(Fonte) Beda Romano – 19 novembre 2025

L’Unione Europea sta accelerando su nuovi pacchetti legislativi pensati per semplificare le norme in vari settori. Nel digitale, la Commissione europea ha presentato modifiche che includono, per l’intelligenza artificiale, la proposta di rinviare fino a 16 mesi l’entrata in vigore delle norme dell’AI Act relative agli usi considerati ad alto rischio.

Il regolamento europeo sull’intelligenza artificiale (AI Act), in vigore da agosto 2024 e pienamente applicabile da agosto 2026, stabilisce un sistema di classificazione degli usi dell’IA basato sul rischio. Sono vietati gli utilizzi considerati inaccettabili perché pericolosi per la sicurezza, la vita o i diritti delle persone. Gli altri impieghi sono suddivisi in tre livelli — rischio alto, limitato e minimo — con la categoria ad alto rischio che include, tra l’altro, l’erogazione dei servizi essenziali.

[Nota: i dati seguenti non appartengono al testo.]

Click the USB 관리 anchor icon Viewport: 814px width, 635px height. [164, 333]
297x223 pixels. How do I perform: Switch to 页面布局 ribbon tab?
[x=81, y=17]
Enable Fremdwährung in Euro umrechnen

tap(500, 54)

In un comunicato diffuso ieri, la Commissione europea ha proposto di rinviare di massimo 16 mesi — quindi fino a dicembre 2027 — l’applicazione delle norme dell’AI Act relative agli usi ad alto rischio ovvero «una volta che l’esecutivo comunitario potrà toccare con mano la disponibilità degli standard e degli strumenti di sostegno necessari» e che le imprese potranno applicare pienamente le nuove regole europee.

Da tempo a Bruxelles si discuteva di un possibile rinvio dell’AI Act, sostenuto da chi chiedeva regole meno stringenti per permettere alle aziende europee di competere con quelle statunitensi e cinesi. Il rinvio è ora stato deciso, anche se ufficialmente motivato dalla necessità di disporre di standard tecnici realmente applicabili. Oltre al posticipo, la Commissione europea ha inoltre proposto modifiche di carattere più sostanziale al regolamento.